DanaC 10-30-2010 08:08 AM

I totally agree Limey. That was one of the things that had me banging my head against the wall :P

Someone tells me they feel they have made a connection with God, or Jesus or whatever higher power they believe in: that I can accept. I think it's unlikely to be an actual connection with the Divine, as I don't believe in such a thing, but I don't particularly look down on them for it.

People who give as their reason all this stuff about acceptance, and recovering a simplicity in life, and western life being empty etc. I just think none of what they say they're 'escaping' is peculiar to being without faith, and none of what they say they seek is peculiar to having faith.

I found the reasoning of the converts seriously frustrating. Particularly the idea of turning to Islam as a feminist move. Women are not equal in the Koran. The Koran states that they are equal in God's eyes, and that they have equal rights to happiness and fulfilment in marriage: but they are placed in a subservient position to their fathers and husbands and the modesty requirements are inherently sexist.

Yes, ok, in the context of its historical setting it was profoundly liberal and progressive in its view of women: but that was a millennium ago.


[eta] It reminds me a little of that American movement that was big a few years ago, where highly educated career women re-established 'traditional' family roles and handed over control of the finances and final decisions on family matters to their husbands as heads of their households.

Griff 10-30-2010 08:41 AM

Quote:

Originally Posted by DanaC (Post 691521)

Yes, ok, in the context of its historical setting it was profoundly liberal and progressive in its view of women: but that was a millennium ago.


Don't forget place as well as time. This stuff makes me crazy as well since I am personally familiar with the power of these "viruses" to subvert rational thought.

DanaC 10-30-2010 08:55 AM

Also a good point.

xoxoxoBruce 10-30-2010 09:46 AM

Quote:

Originally Posted by DanaC (Post 691521)
...Someone tells me they feel they have made a connection with God, or Jesus or whatever higher power they believe in:...

Mohammad, methinks.
Quote:

...Women are not equal in the Koran. The Koran states that they are equal in God's eyes, and that they have equal rights to happiness and fulfilment in marriage: but they are placed in a subservient position to their fathers and husbands and the modesty requirements are inherently sexist.
Not unlike the Judeo-Christian teachings, before the Reformation. Even after the Reformation, it was a slow progression until the 20th century. Remember women have been voting less than 100 years.

DanaC 10-30-2010 10:01 AM

I do remember. *smiles*. And I have a similar opinion on the gender politics of Christianity. The development of an entirely masculinised creed from something that began in a much more gender balanced form is fascinating to me.

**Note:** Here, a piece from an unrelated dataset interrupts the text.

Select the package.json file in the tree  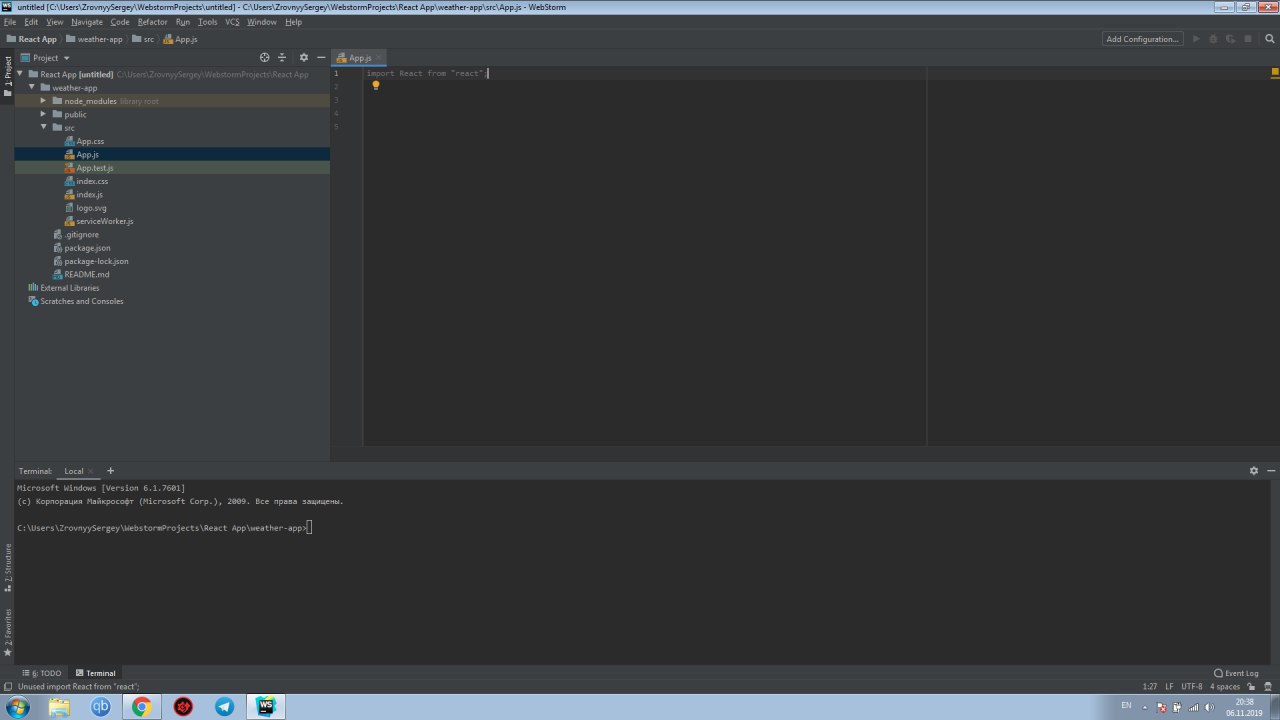pos(87,248)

Especially the way it went from an acceptance of female worship and female agency within the early Church, through to wholly masculine with women and female aspects of the Godhead expunged from official expressions of the creed, and then into a growing acceptance of women (though only to a point) and a more inclusive approach.

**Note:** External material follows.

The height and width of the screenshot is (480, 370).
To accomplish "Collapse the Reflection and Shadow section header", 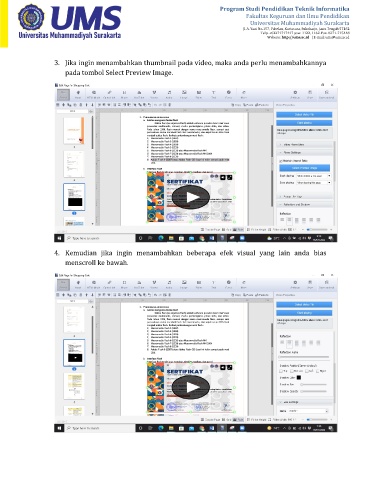I will [x=305, y=204].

The reason the Koran is less misogynistic than the Bible is partly because so much of the bible was written 1000 years before the Koran was even thought of, often relating stories that were themselves survivals of much older cultural products. And partly because the editing process of the early 'church Fathers' and their medieval counterparts enshrined only those portions of the collected texts which would become the bible, that fitted their own understanding of God's word.

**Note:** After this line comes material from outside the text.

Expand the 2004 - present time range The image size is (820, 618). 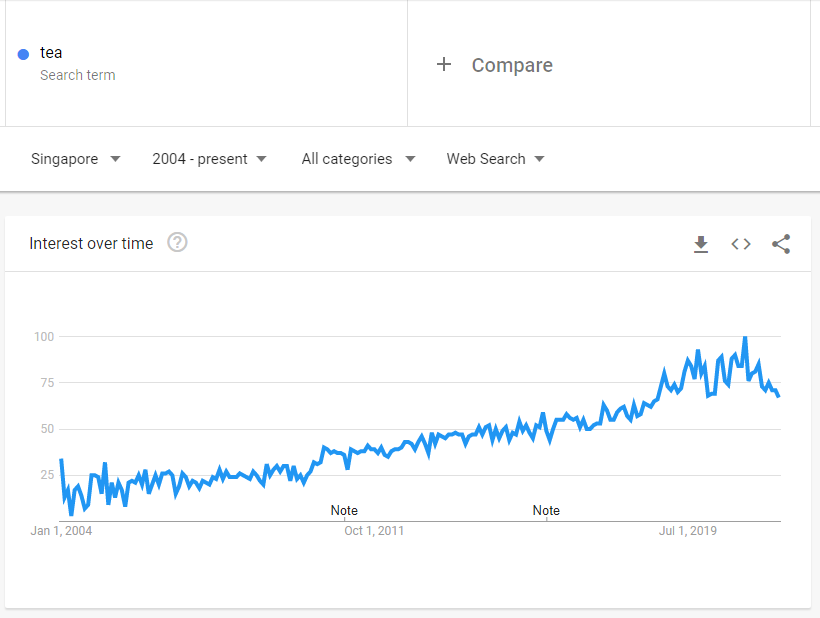[x=210, y=159]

footfootfoot 10-30-2010 11:38 AM

"spiritual morphine, just absolute bliss and joy"

What an ignorant knucklehead. Equating awakening with morphine. Let's hope she ODs.

DanaC 10-30-2010 11:41 AM

lawl

Sundae 10-30-2010 02:43 PM

Quote:

Originally Posted by footfootfoot (Post 691571)
"spiritual morphine, just absolute bliss and joy"

What an ignorant knucklehead. Equating awakening with morphine. Let's hope she ODs.

Or at least she gets itchy and constipated.